Note that the last line of the program should be "1;" since this is required for Perl modules (this forces the module to return a "true" value to Perl, indicating that it loaded without errors).

Commandline Options to all Herdtools Commands:
To make matters easier, we have included a set of basic options that all Herdtools commands will parse. These include mechanisms to select groups of machines out of the entire cluster.

Basic options:

-A: use all machines in the cluster
-F hostfile: read in a text host-file; one host per line
-N name: use all machines named name*; useful for hitting all machines called beowulf1 through beowulf16 at once
-n num_list: used in conjunction with -N above, this selects specific machine numbers in the named cluster; num_list is a comma separated list which is appended to the name given by -N; you can also use a colon to specify a range ("1:4,7:10" will give a list of machines: 1, 2, 3, 4, 7, 8, 9, 10)
-m machine_list: use the listed machines; machine_list is a comma separated list of machines
-- user_arg_list: used at the end of a command line to separate out the to-be-executed command's arguments from the cl_* command's arguments; any options after the -- will not be parsed by the cl_* commands

Advanced options:

-i tag: include all machines which have the indicated tag
-e tag: exclude all machines which have the indicated tag; generally used with -A above
-c num: uses an alternate number of child processes to speed-up the work on large host lists. The default is to use 8 children, thereby processing 8 remote machines at once. Note that too many children can swamp the local machine.

Using Host Tags:
Host tags are simply an attempt to make life easier, to allow quick access to common sets of machines. If several machines have Fortran compilers and the rest do not, then it can provide a quick means to running compilation jobs on the compilation-capable machines. Similarly, you may have some machines with more memory than others. Rather than remembering what hosts those are, you can simply select all "mem1024" machines when you need to run a large memory job. If a UPS system fails, you may want to quickly shut down all machines that have tag "ups1". And of course, if software has only been licensed for N machines, you can quickly request that your job be run on one of those machines by selecting the appropriate tag.

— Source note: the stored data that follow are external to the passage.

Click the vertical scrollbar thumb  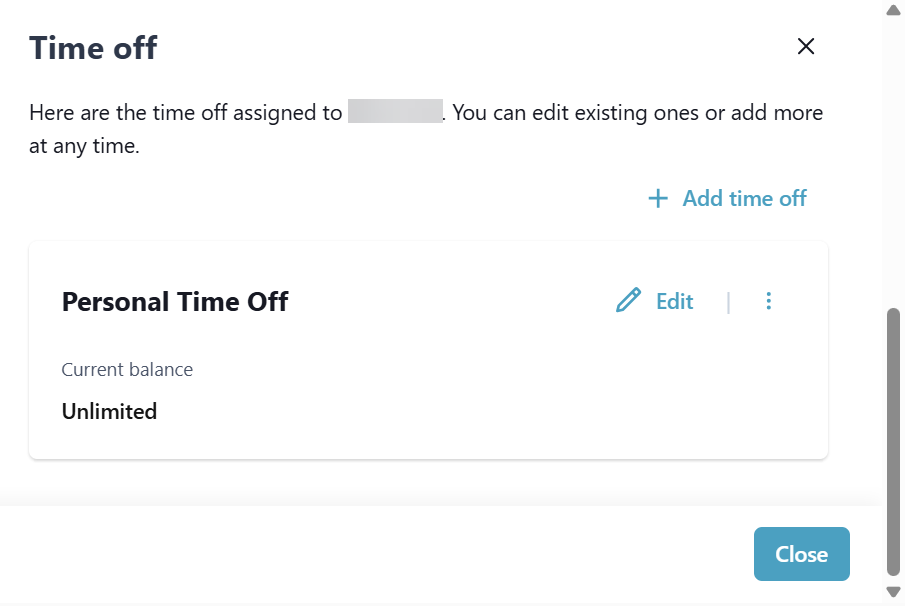(x=893, y=440)
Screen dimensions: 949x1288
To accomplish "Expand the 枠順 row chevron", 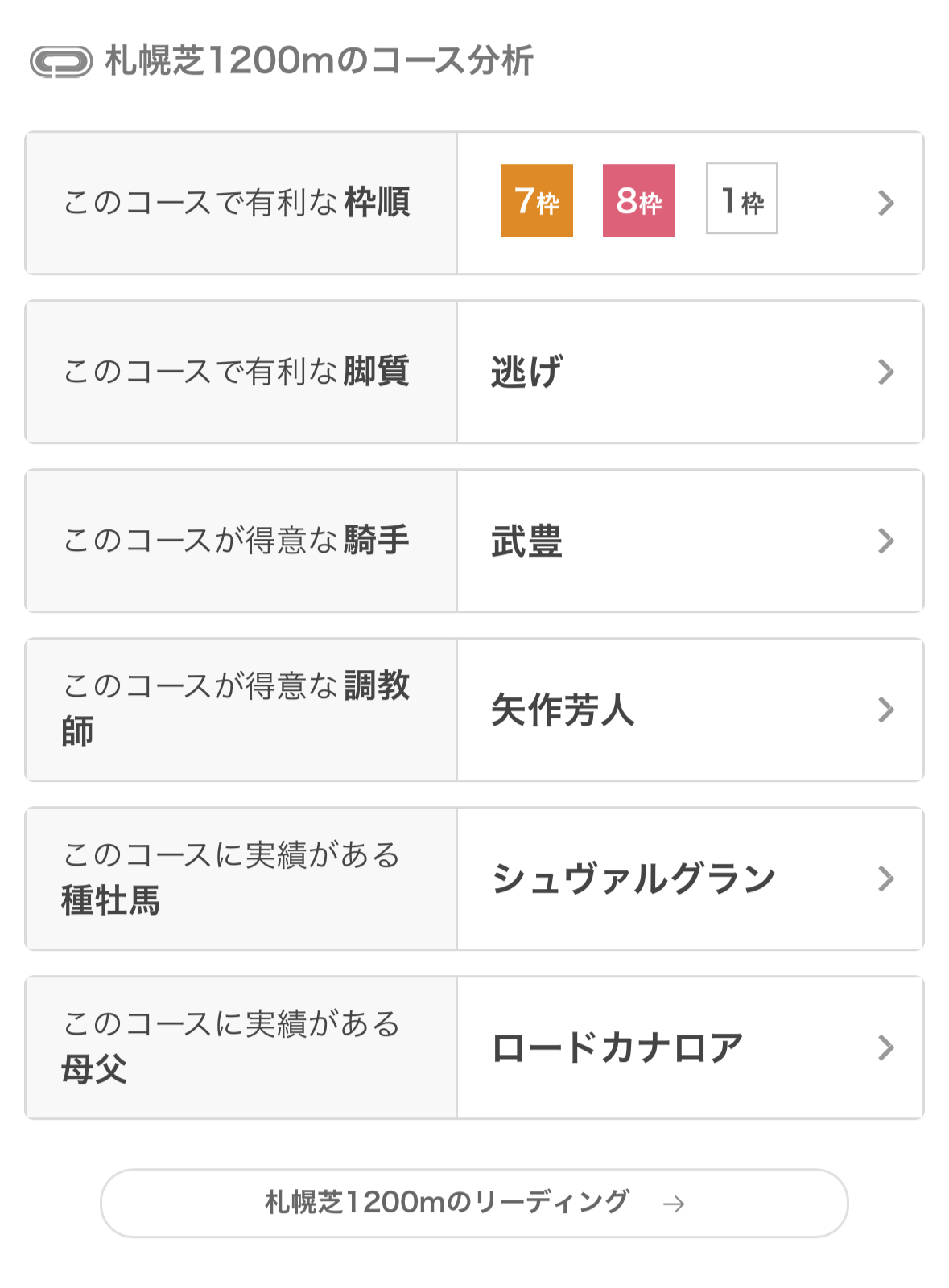I will pyautogui.click(x=886, y=203).
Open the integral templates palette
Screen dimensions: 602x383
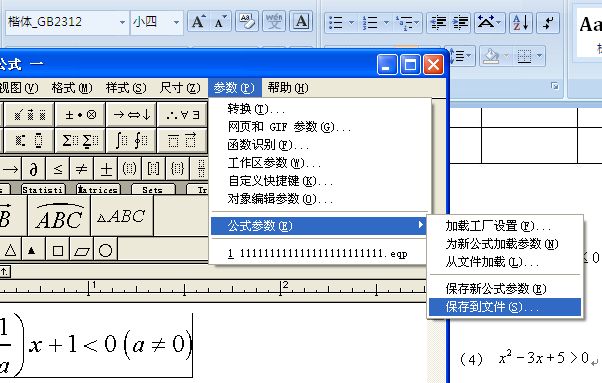[131, 140]
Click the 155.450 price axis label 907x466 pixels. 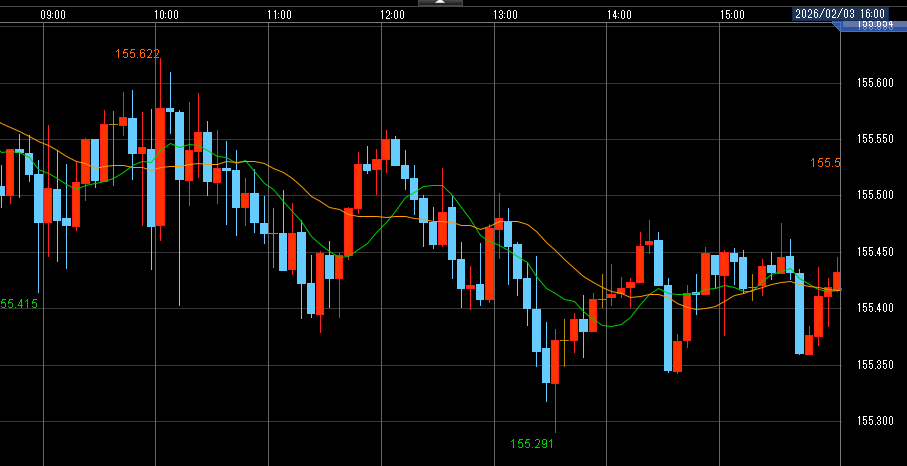tap(875, 252)
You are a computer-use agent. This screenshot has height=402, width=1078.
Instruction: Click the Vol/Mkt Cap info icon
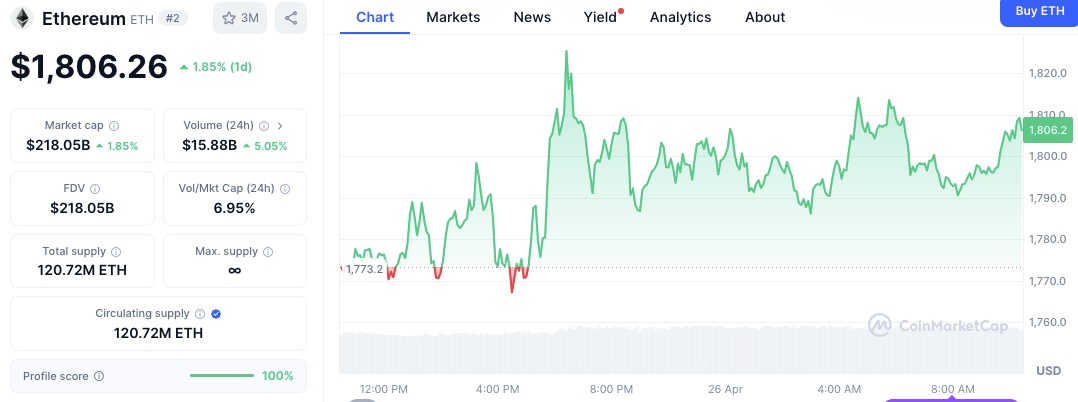285,189
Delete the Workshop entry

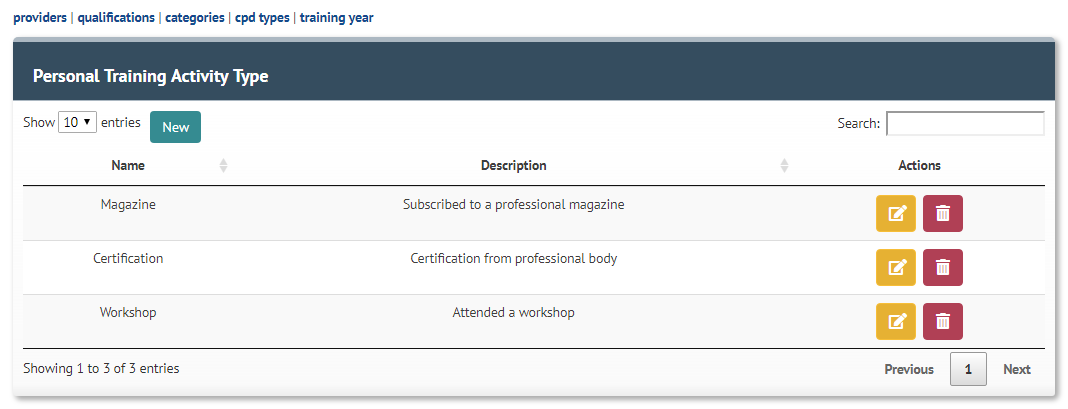click(x=943, y=321)
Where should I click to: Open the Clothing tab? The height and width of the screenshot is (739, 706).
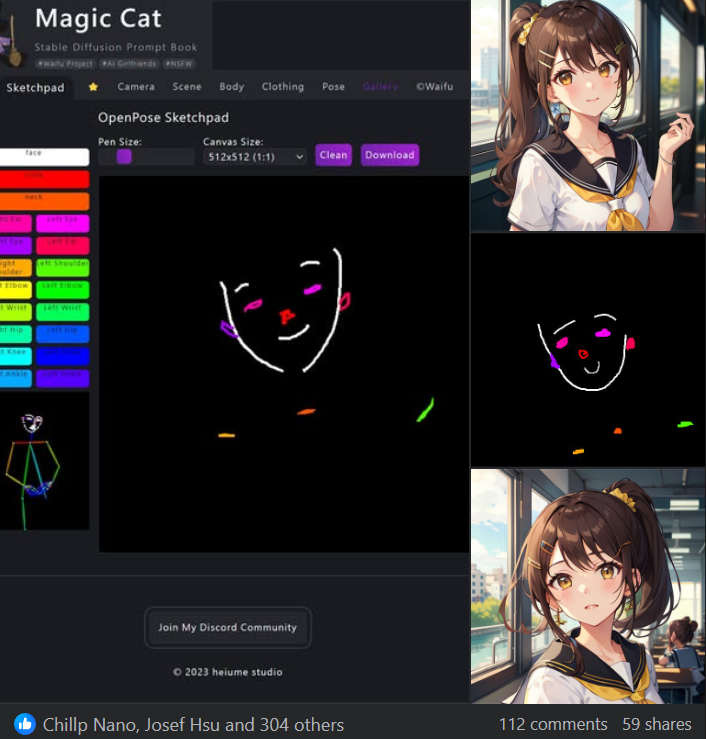point(282,87)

When you use the "-i tag" option, your hostlist will contain those machines that are marked with the given tag (think "include machines with...").

When you use the "-e tag" option, your hostlist will be re-scanned and those machines that are marked with the given tag will be remove (think "exclude machines with..."). Note that since this removes hosts from an assumed previously defined hostlist, you may want to use "-e" with the "-A" option to start with ALL hosts, then whittle down the list.

When using multiple "-i" or "-e" options, we tried to program for the usual case. For multiple "-i" options, hosts are selected only if they match ALL "include" tags. For multiple "-e" options, hosts are removed if they match ANY "exclude" tag. So if you have a set of "big memory" machines that you need to replace a compiler library on, you can use "-i fatmem -i f90" -- this will include only those machine which have lots of memory, and have the Fortran compiler installed. Since Matlab tends to hog CPU resources, you may want to search for machines which have lots of memory, but do not have Matlab installed -- "-i fatmem -e matlab".

Examples:

cl_ps -N cow: run the cl_ps command and collect data from all machines that are names cow*
cl_ls -N calf -n 2:4 /scratch/jim: run the cl_ls command and show the directory contents of user Jim's scratch directory for machines calf2, calf3, and calf4
cl_kill -N cow -n 1,2,4 foobar: send a kill signal (signal #9) to all programs named "foobar" on machines cow1, cow2, and cow4
cl_exec -m cow1,calf1 rm /tmp/foobar/*: remove the indicated directory on two machines: cow1, and calf1
cl_exec -i f90 "uname -a": run the cl_exec command and collect data from all machines that have the f90 tag (eg. all machines with a Fortran 90 compiler); given the above configuration, this would be machines cow1, cow2, calf1, and calf2
cl_hosts -A -e f90: show all hosts that do not have the f90 tag; given the above configuration, this would be machines cow3, cow4, calf3 and calf4
cl_exec -F myhosts.txt myprog -- -N foo -m bar: runs myprog on the hosts found in the text file myhosts.txt, sending "-N foo" and "-m bar" to myprog as command line arguments (this is important since -N and -m would otherwise be interpretted by cl_exec); note that given the above definitions and host tags, only cow3 and calf3 have the "myprog" tag, so any other machines may crash

Parallel make:
We have included a command called "cl_run" which can be used to craft a parallel make. Instead of using the "gcc" command to compile, you tell make to use cl_run (and then tell cl_run to execute the gcc command).

     % make -j 8 CC="cl_run -- gcc"

The "-j 8" option tells make to use at most 8 child processes in parallel (you can set this higher, if you have more compilation hosts). The "CC=..." part tells make what command to run for the C compiler. Note that we are assuming here that gcc is installed everywhere (since it is free), thus no tags are needed to select a compilation host. Also note that the "--" argument is sent to cl_run to separate out cl_run-specific arguments from the user program (compiler) arguments.

Why the name? Well, you have a "server farm" don't you? So these are tools to help tame your "herd"... ha ha? (I know, I know, don't quit the day job)

RCSID $Id: herdtools.html,v 1.4 2002/03/12 14:27:21 jbp4444 Exp jbp4444 $